The context-dependent nature in which mutations affect protein stability was investigated using the FK506-binding protein, FKBP12. Thirty-four mutations were made at sites throughout the protein, including residues located in the hydrophobic core, the β-sheet, and the solvent-exposed face of the α-helix. Urea-induced denaturation experiments were used to measure the change in stability of the mutants relative to that of the wild type (ΔΔG_U-F). The results clearly show that the extent of destabilization, or stabilization, is highly context-dependent. Correlations were sought in order to link ΔΔG_U-F to various structural parameters. The strongest correlation found was between ΔΔG_U-F and N, the number of methyl(ene) groups within a 6 Å radius of the group(s) deleted. For mutations of buried hydrophobic residues, a correlation coefficient of 0.73 (n = 16,where n is the number of points) was obtained.
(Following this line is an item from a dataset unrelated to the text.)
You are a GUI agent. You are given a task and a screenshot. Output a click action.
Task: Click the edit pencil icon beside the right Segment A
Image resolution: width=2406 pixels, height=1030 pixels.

This increased to 0.81 (n = 24) on inclusion of mutations of partially buried hydrophobic residues. These data could be superimposed on data obtained for other proteins for which similarly detailed studies have been performed. Thus, the contribution to stability from hydrophobic side chains, independent of the extent to which a side chain is buried, can be estimated quantitatively using N. This correlation appears to be a general feature of all globular proteins. The effect on stability of mutating polar and charged residues in the α-helix and β-sheet was also found to be highly context-dependent. Previous experimental and statistical studies have shown that specific side chains can stabilize the N-caps of α-helices in proteins. Substitutions of Ile56 to Thr and Asp at the N-cap of the α-helix of FKBP12, however, were found to be highly destabilizing. Thus, the intrinsic propensities of an amino acid for a particular element of secondary structure can easily be outweighed by tertiary packing factors. This study highlights the importance of packing density in determining the contribution of a residue to protein stability. This is the most important factor that should be taken into consideration in protein design.